- Set problem: Rewrite the listing from the line containing "This screenshot has height=306, width=736." through the final line of the listing, swapping "orange" for "green" and leaving every other word as it is. Omit the pictures from your answer.

- Supplied information:
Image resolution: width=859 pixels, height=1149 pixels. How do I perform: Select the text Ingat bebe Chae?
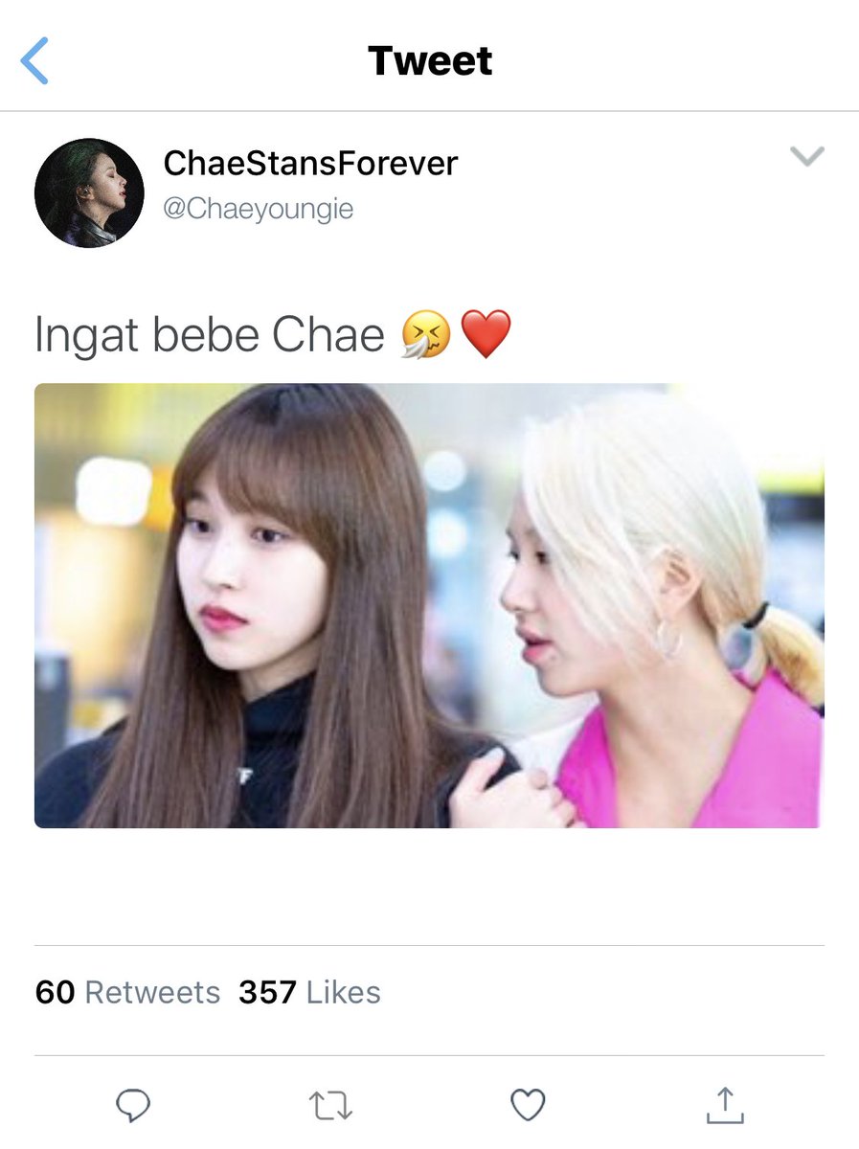[210, 336]

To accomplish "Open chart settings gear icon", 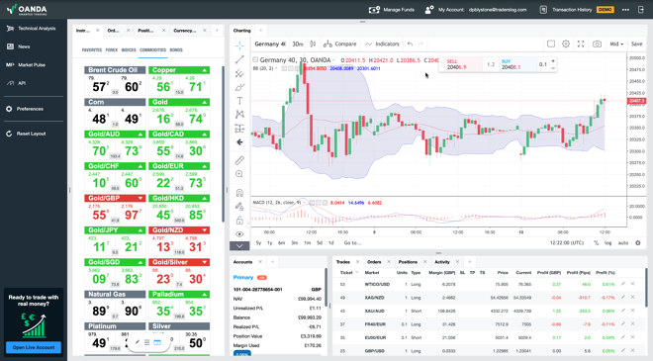I will pyautogui.click(x=566, y=44).
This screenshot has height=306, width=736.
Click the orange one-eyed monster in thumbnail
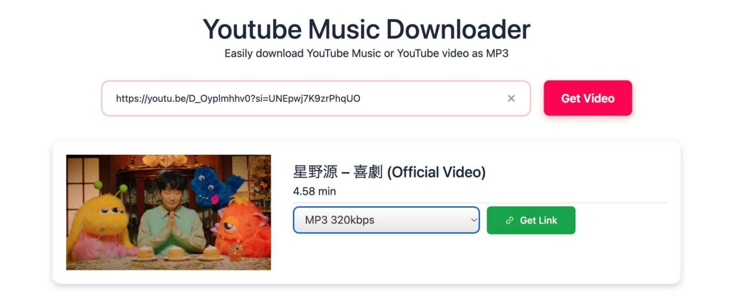[x=240, y=227]
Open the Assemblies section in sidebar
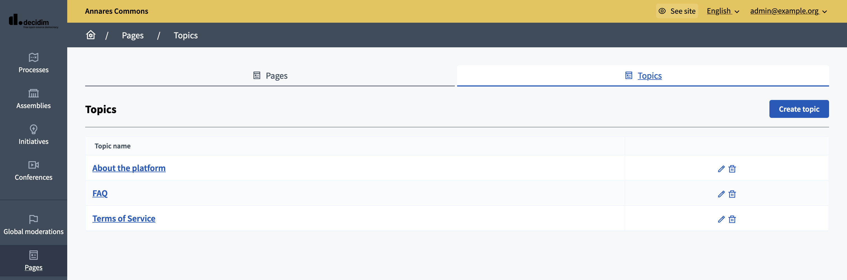The image size is (847, 280). tap(33, 99)
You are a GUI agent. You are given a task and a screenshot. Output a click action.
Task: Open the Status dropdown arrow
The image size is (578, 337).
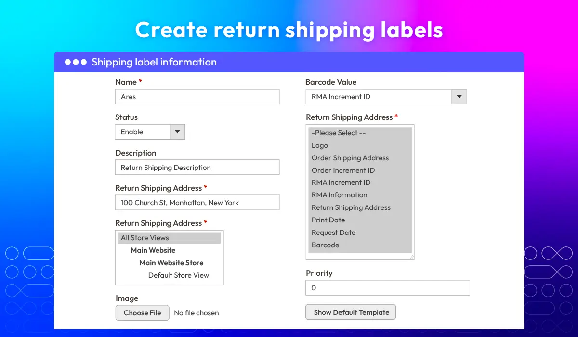pos(177,132)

- Written reply:
This screenshot has height=306, width=736.
Click the green one-eyed monster in thumbnail
[x=240, y=227]
Open the Assemblies section in sidebar
The image size is (847, 280). tap(33, 99)
You are a GUI agent. You are given a task and a screenshot. Output a click action.
Task: Open the Status dropdown arrow
The image size is (578, 337).
pos(177,132)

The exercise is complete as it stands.